Change in symptoms and physiologic variables at 3 time points pre-post a ten-minute St. John Ambulance therapy dog team visit compared to no visit in ED patients who experienced pain.

Design, setting and participants

Using a controlled clinical trial design, pain, anxiety, depression and well-being were measured with the Edmonton Symptom Assessment System (revised version) (ESAS-r) 11-point rating scales before, immediately after, and 20 minutes post- therapy dog team visit with Royal University Hospital ED patients participating in the study (n = 97). Blood pressure and heart rate were recorded at the time points. Control data was gathered twice (30 minutes apart) for comparison (n = 101). There were no group differences in age, gender or ethnicity among the control and intervention groups (respectively mean age 59.5/57.2, ethnicity 77.2% Caucasian/87.6%, female 43.6% /39.2%, male 56.4%/60.8%,).


10 minute therapy dog team visit in addition to usual care.

Main outcome measures

Change in reported pain from pre and post therapy dog team visit and comparison with a control group.


A two-way ANOVA was conducted to compare group effects. Significant pre- post-intervention differences were noted in pain for the intervention (mean changeint. = -0.9, SD = 2.05, p = .004, 95% confidence interval [CI] = [0.42, 1.32], ηp2 = 04) but not the control group. Anxiety (mean changeint. = -1.13, SD = 2.80, p = .005, 95% CI = [0.56, 1.64], ηp2 = .04), depression (mean changeint. = -0.72, SD = 1.71, p = .002, 95% CI = [0.39, 1.11], ηp2 = .047), and well-being ratings (mean changeint. = -0.87, SD = 1.84, p < .001, 95% CI = [0.49, 1.25], ηp2 = .07) similarly improved for the intervention group only.

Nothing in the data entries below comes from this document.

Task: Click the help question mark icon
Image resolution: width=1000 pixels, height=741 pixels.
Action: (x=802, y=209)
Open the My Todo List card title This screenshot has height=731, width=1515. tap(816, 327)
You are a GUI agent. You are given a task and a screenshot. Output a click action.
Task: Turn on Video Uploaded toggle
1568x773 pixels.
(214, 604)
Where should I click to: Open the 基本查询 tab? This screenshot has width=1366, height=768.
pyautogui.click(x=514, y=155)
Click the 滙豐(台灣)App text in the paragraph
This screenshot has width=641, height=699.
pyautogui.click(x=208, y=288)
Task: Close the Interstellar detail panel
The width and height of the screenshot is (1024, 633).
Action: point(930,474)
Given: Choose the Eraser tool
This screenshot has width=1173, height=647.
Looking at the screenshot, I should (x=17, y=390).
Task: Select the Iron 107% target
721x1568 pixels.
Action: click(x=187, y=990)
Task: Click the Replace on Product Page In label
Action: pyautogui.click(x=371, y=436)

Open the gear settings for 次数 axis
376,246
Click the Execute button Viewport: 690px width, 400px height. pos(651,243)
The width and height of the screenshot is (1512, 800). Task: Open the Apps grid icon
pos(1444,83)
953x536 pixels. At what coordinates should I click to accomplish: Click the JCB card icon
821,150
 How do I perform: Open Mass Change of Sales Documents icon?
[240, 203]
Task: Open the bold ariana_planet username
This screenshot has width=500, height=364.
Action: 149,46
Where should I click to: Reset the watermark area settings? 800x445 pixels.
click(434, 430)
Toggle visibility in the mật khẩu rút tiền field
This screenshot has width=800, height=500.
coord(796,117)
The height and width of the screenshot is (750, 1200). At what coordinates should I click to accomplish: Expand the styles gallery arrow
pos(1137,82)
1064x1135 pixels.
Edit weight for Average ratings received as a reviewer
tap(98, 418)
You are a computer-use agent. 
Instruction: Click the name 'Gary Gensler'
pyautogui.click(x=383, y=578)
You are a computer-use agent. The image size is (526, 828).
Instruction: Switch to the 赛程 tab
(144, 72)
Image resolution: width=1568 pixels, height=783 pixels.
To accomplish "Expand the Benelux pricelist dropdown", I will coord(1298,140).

There were no pre-post intervention differences in blood pressure or heart rate for either group. Strong responders to the intervention (i.e. >50% reduction) were observed for pain (43%), anxiety (48%), depression (46%), and well-being (41%).


Clinically significant changes in pain as well as significant changes in anxiety, depression and well-being were observed in the therapy dog intervention compared to control. The findings of this novel study contribute important knowledge towards the potential value of ED therapy dogs to affect patients’ experience of pain, and related measures of anxiety, depression and well-being.

Trial registration

This controlled clinical trial is registered with, registration number NCT04727749.